Nach hartem Widerstreit wurde die DIN 4033, "Entwässerungskanäle und -leitungen - Richtlinien für die Ausführung" in Kraft gesetzt. Sie verpflichtet auch die Installateure, die Punkte 9.1 "Lageprüfung" und 9.2 "Prüfung der Wasserdichtheit" dieser Vorschrift zu erfüllen. Nun, 18 Jahre später, ist man gegenüber dem ersten Tag der Gültigkeit um keinen Schritt weiter. Nach dieser Vorgabe befragt, schütteln die meisten Installateure ungläubig, gleichsam unwissend den Kopf.

Die Fortsetzung der unendlichen Geschichte um Soll und Haben, Vorgaben und Nichtwissen fand im Jahre 1995 statt. Die bereits seit 1986 existente DIN 1986 "Entwässerungsanlagen für Gebäude und Grundstücke" wurde um den Teil 30, "Festlegungen für Maßnahmen zur Instandhaltung von Entwässerungsanlagen von Gebäuden und Grundstücken", erweitert. Darunter auch die Durchführung von Dichtigkeitsprüfungen. Obwohl seit der Inkraftsetzung im Januar 1995 bereits wieder annähernd drei Jahre verstrichen sind, hat sich fast nichts verändert. Einzig und allein die Bundesländer Nordrhein-Westfalen (Neue Landesbauverordnung von 1996), Bayern und die freie Hansestadt Hamburg (sog. Hamburger Modell) versuchen hier mittels mannigfaltiger Hilfen, die Umsetzung der gegebenen Vorschriften zu gewährleisten. Darüber hinaus, für die meisten noch weniger bekannt als die gültigen Regularien, sind diese de facto schon wieder überholt. Neue europäische Normen wie die DIN EN 752/prEN 752 und die DIN EN 1610/prEN 1610 werden in absehbarer Zeit mit neuen Prüfrichtlinien sowie Prüfverfahren viel tiefer ins Detail gehen und bisher noch mögliche Fluchtpunkte schließen.

Leichtfertig wird vielerorts übersehen, daß derartige Regularien auch Arbeit und Umsatz bzw. Gewinn für das Handwerk sichern. Derjenige, welcher die DIN 1988 Teil 30 tatsächlich umsetzt, zum Wohle seiner Kunden, der Umwelt und seines guten Rufes als Fachmann, partizipiert selbstverständlich auch finanziell daran. So beläuft sich der Investitionsbedarf im Bereich der Abwasseranlagen in den nächsten 15 Jahren auf ca. 300 Milliarden DM und sind 78000 km Abwasserkanäle zu reparieren mit einem Auftragsvolumen von ca. 90 Milliarden DM. Geht es den deutschen SHK-Handwerksbetrieben inzwischen so gut, daß man auf einen Anteil an diesen hohen Beträgen verzichten kann? Vermutlich nicht!

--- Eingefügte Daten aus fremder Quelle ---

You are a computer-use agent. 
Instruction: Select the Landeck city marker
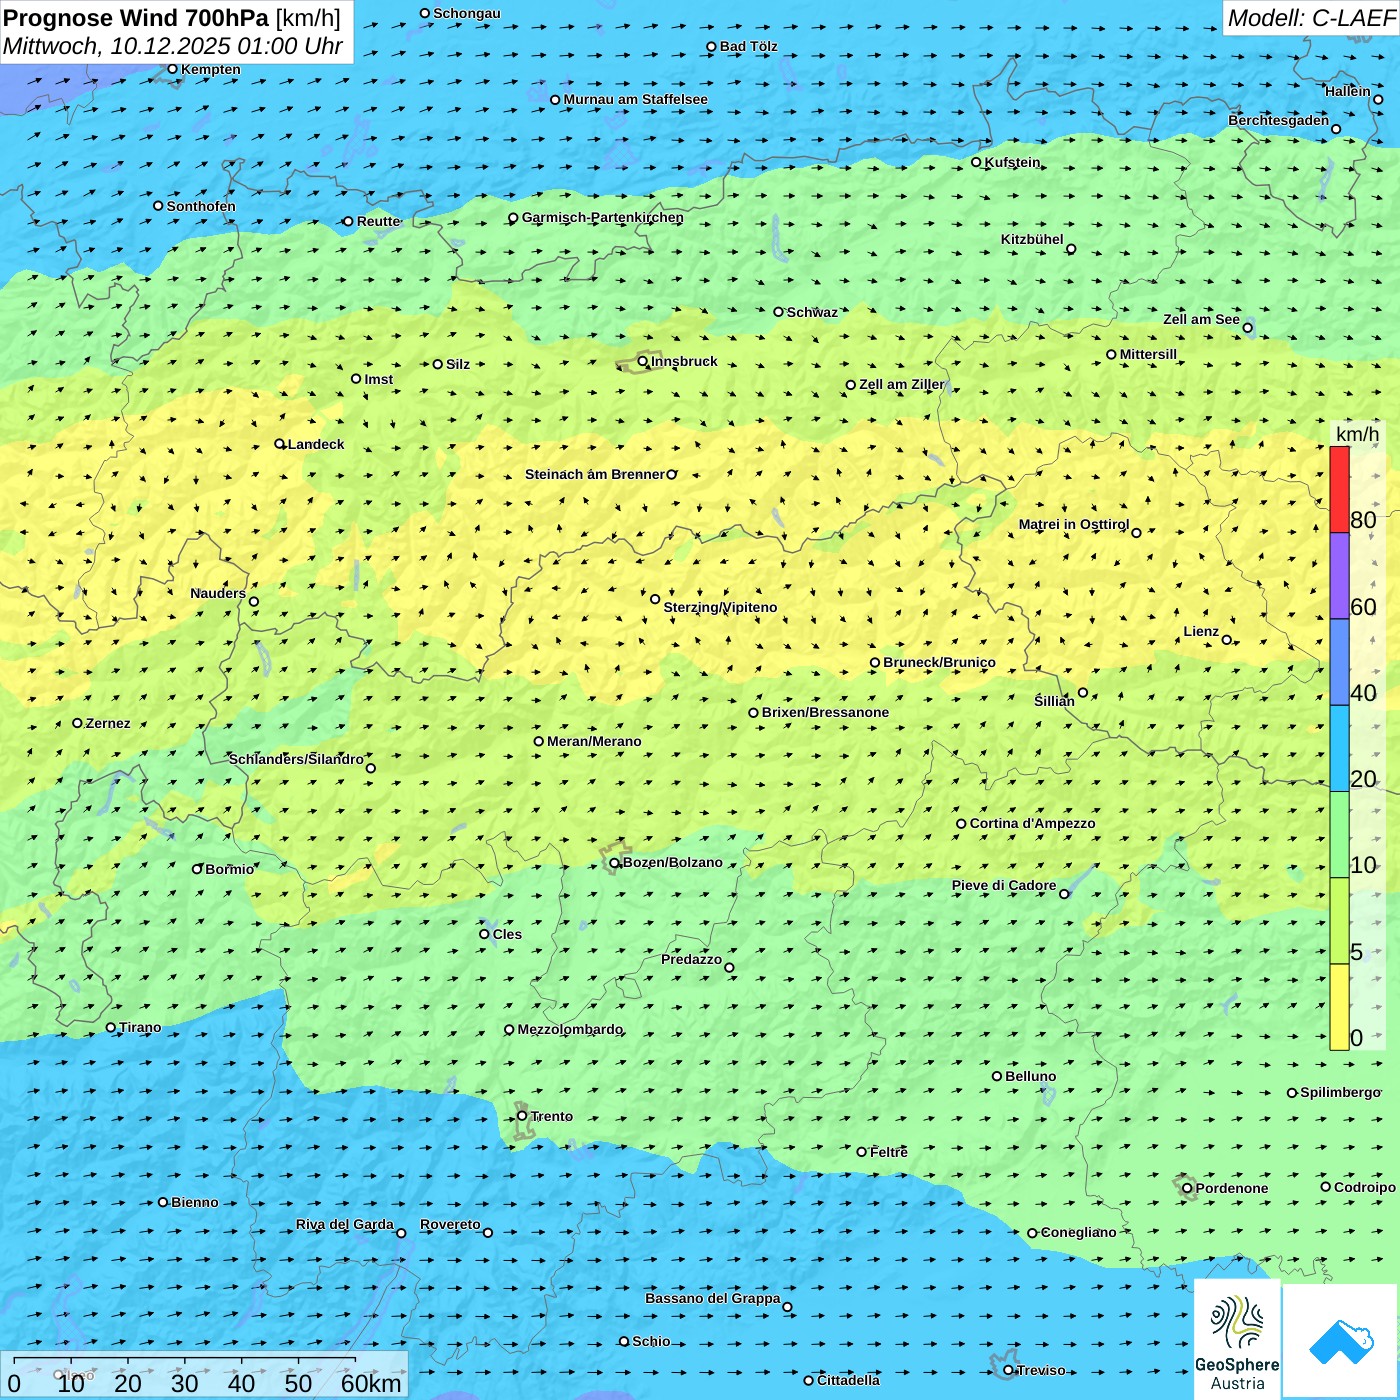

Der mit der DIN 4033 und der DIN 1986 Teil 30 begonnene Bogen könnte unendlich fortgesetzt werden: Mit dem DVGW-Arbeitsblatt GW 2/1995 "Verbinden von Kupferrohren für die Gas- und Wasserinstallation innerhalb von Grundstücken und Gebäuden" wurde das Hartlöten und Weichglühen von Kupferrohren in der Trinkwasserinstallation bis einschließlich 28 x 1,5 mm verboten. Nichtsdestotrotz gibt es immer wieder Meldungen von SHK-Fachleuten die da lauten: "Ich löte weiterhin hart. Bisher ist nichts passiert und es wird auch nichts passieren. Ich lasse es mir nicht verbieten!"

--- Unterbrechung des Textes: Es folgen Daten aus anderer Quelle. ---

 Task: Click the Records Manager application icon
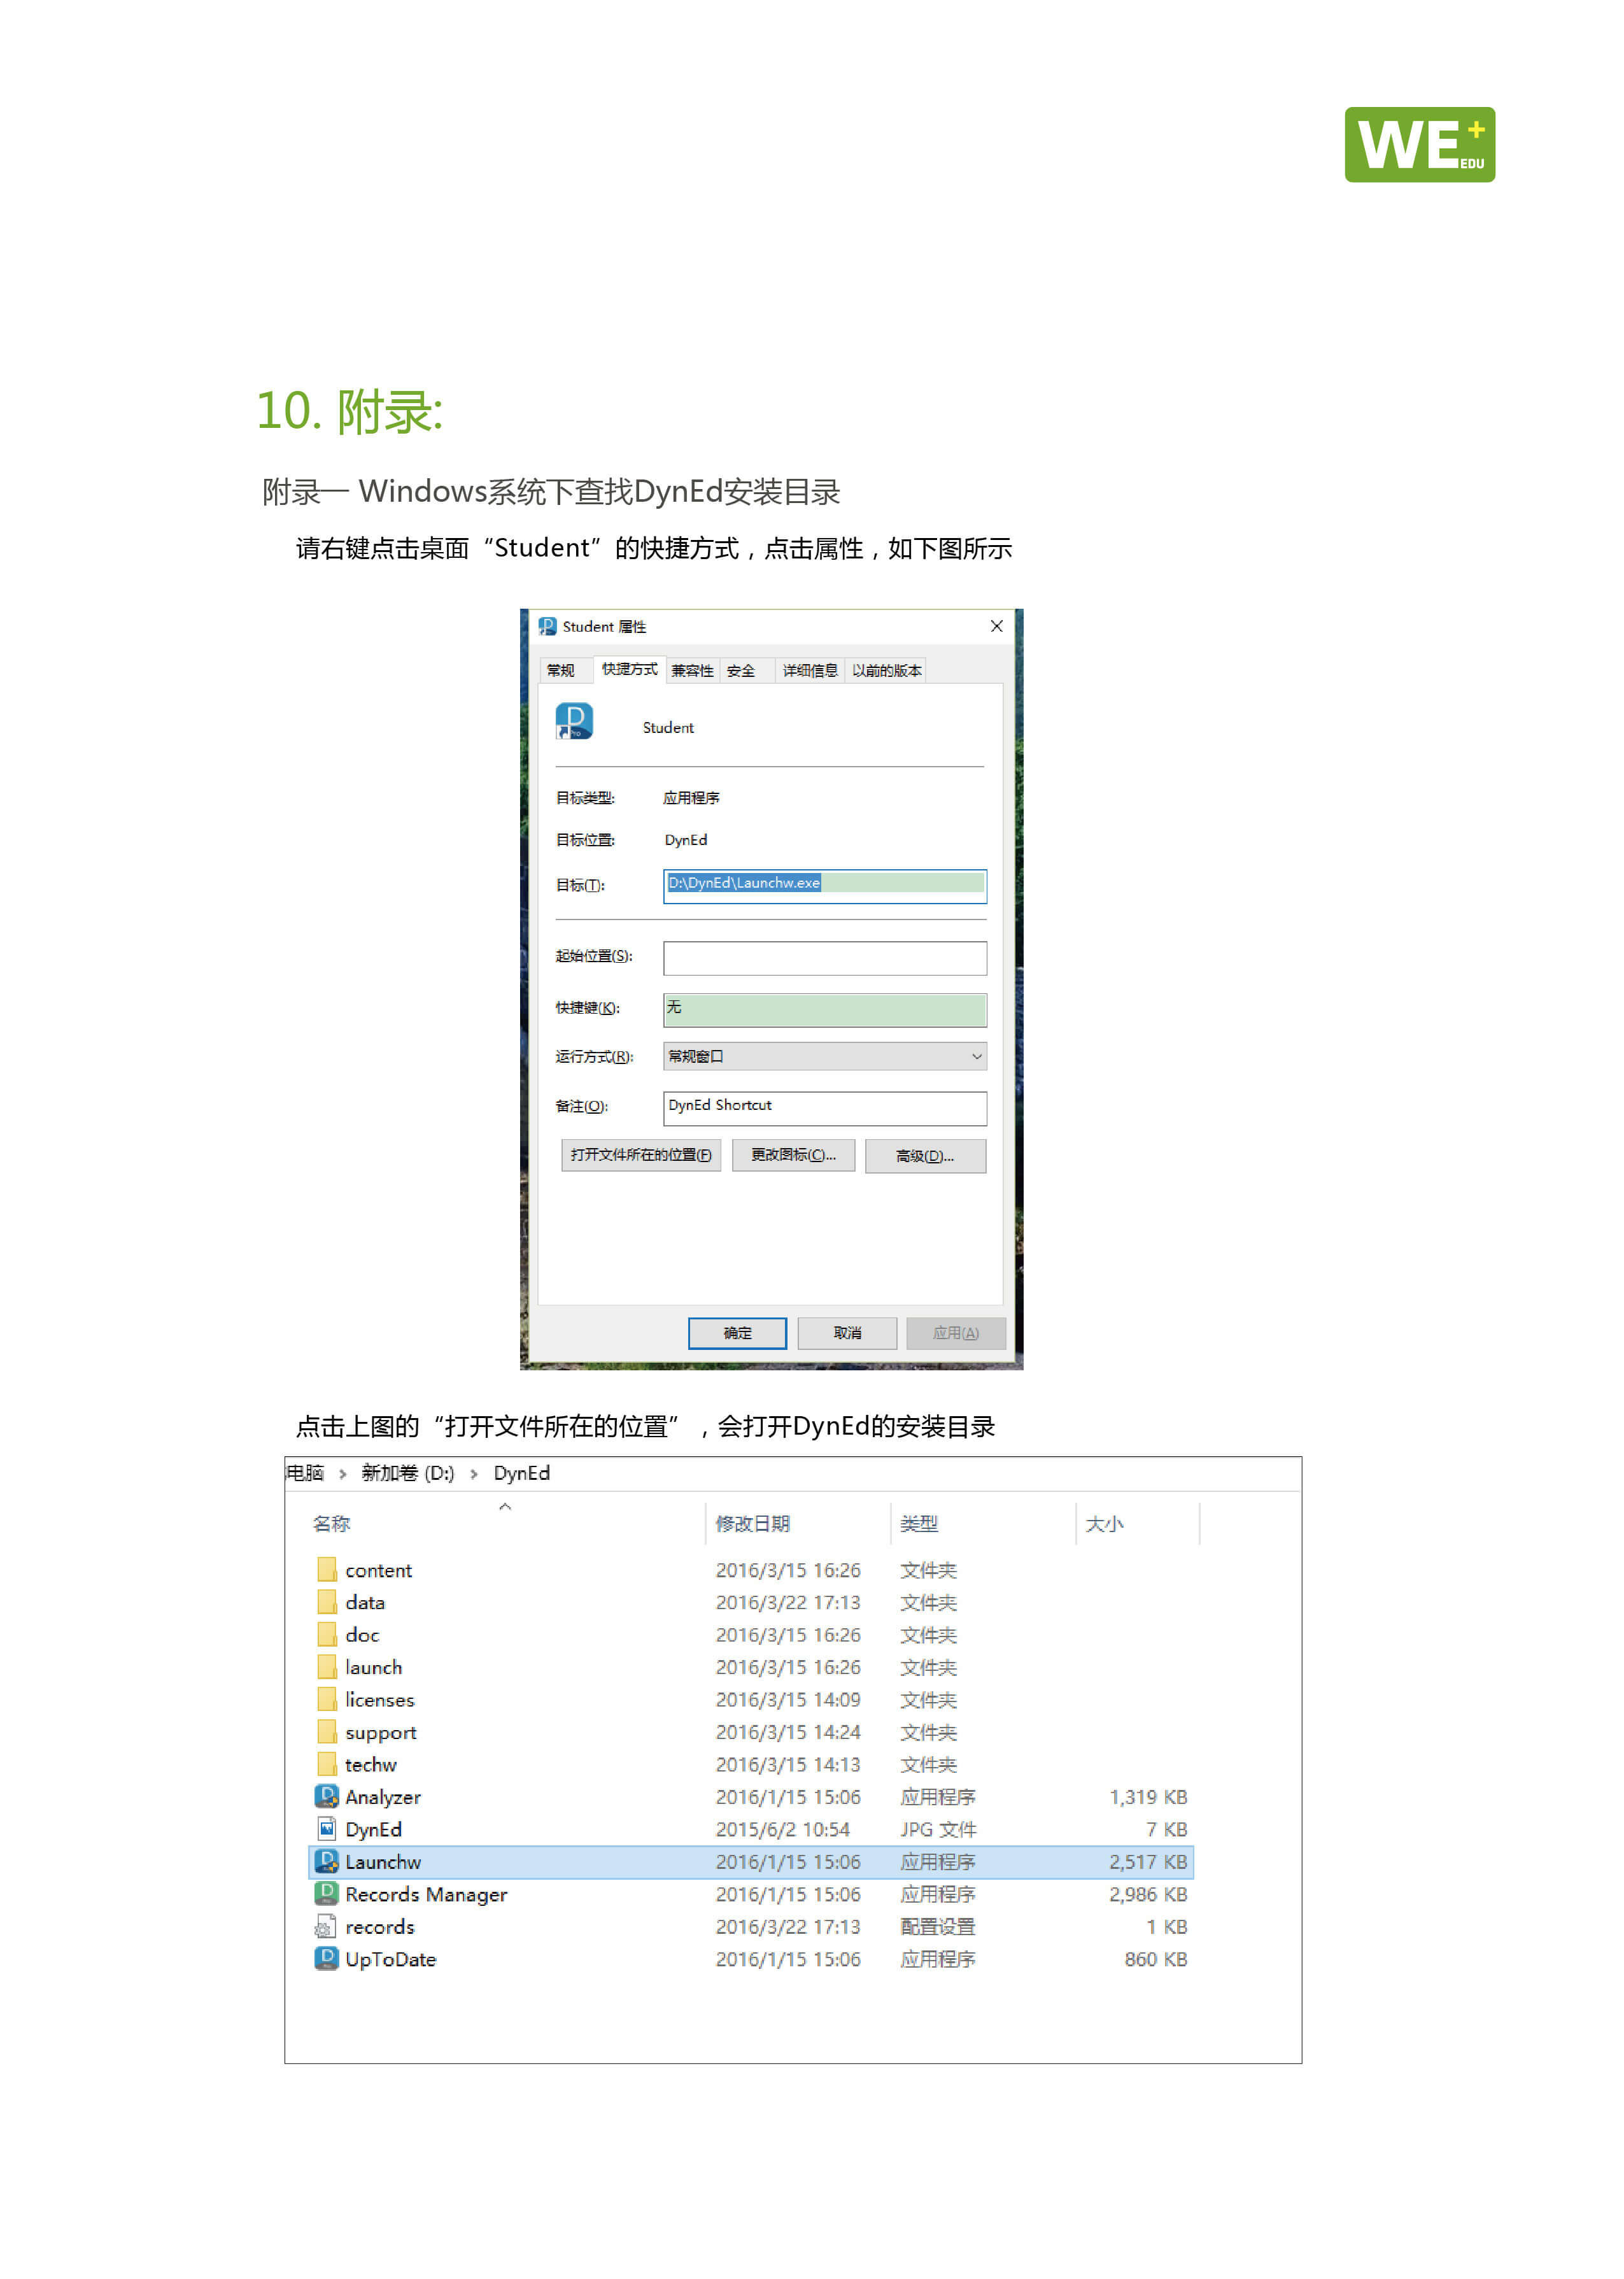[x=326, y=1893]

Die Fortsetzung könnte aber auch unter einem völlig neuen Blickwinkel erfolgen. Dann wird der Wirrwarr noch wirrer! Nehmen wir die DVGW TRGI 1986/96 (G 600) und die vorgenannte GW 2 als warnendes Beispiel: Obwohl die normativen Richtlinien für die Kupferrohrverlegung in der Gas-Hausinstallation einheitlich vorgegeben sind, herrscht hier das teutonische Chaos. Weichglühen und Aufmuffen von Kupferrohren - laut den Normen zulässig. Aber, von vielen Gasversorgern nicht erwünscht. Kaltbiegen von Kupferrohren - erlaubt, aber oftmals vom regionalen Gasversorger nicht erwünscht. Das Chaos wird noch chaotischer: Dichtigkeitsprüfung der Gas-Hausinstallation. Der eine Gasversorger wünscht das klassische U-Rohr-Manometer. Der Zweite akzeptiert ein optimiertes Kombi-Prüfgerät und der Dritte gar wünscht die elektronische Dichtigkeitsprüfung mit Protokollierung. Ja, was wollt Ihr dann? Die Kleinstaaterei von 1815? Und wehe, der Auftragnehmer überschreitet seinen Einzugsbereich und wird bei einem fremden Gasversorger tätig. Ohne die speziellen Wünsche zu kennen und zu berücksichtigen! Die Katastrophe bei der Bau-Abnahme ist meist vorprogrammiert.

Dem Betrachter stellt sich letztendlich die Frage: Wozu werden Normen und Vorschriften mit hunderten von Seiten mit viel Aufwand und Mühen erarbeitet, wenn die einen diese nicht kennen und anwenden - aus den verschiedensten Gründen. Die anderen, wie im letzten Fall, diese zwar kennen, aber nach eigenem Wollen und Gutdünken auslegen und anwenden. Und stellen Sie sich vor, die europäische Normengebung kommt so richtig in Fahrt und überrollt uns mit einer Fülle neuer Obligationen und Pflichten. Wer blickt dann noch durch? Wer ist sich der Früchte seiner ehrlichen wie harten Arbeit dann noch sicher?

An dieser Stelle sollten alle SHK-Fachleute/-praktiker, DIN-Fachleute, die Industrie und die Politik an einem Strang ziehen! Bevor alles in Grund und Boden gewalzt wird wegen einiger Kilogramm bedrucktem Papier!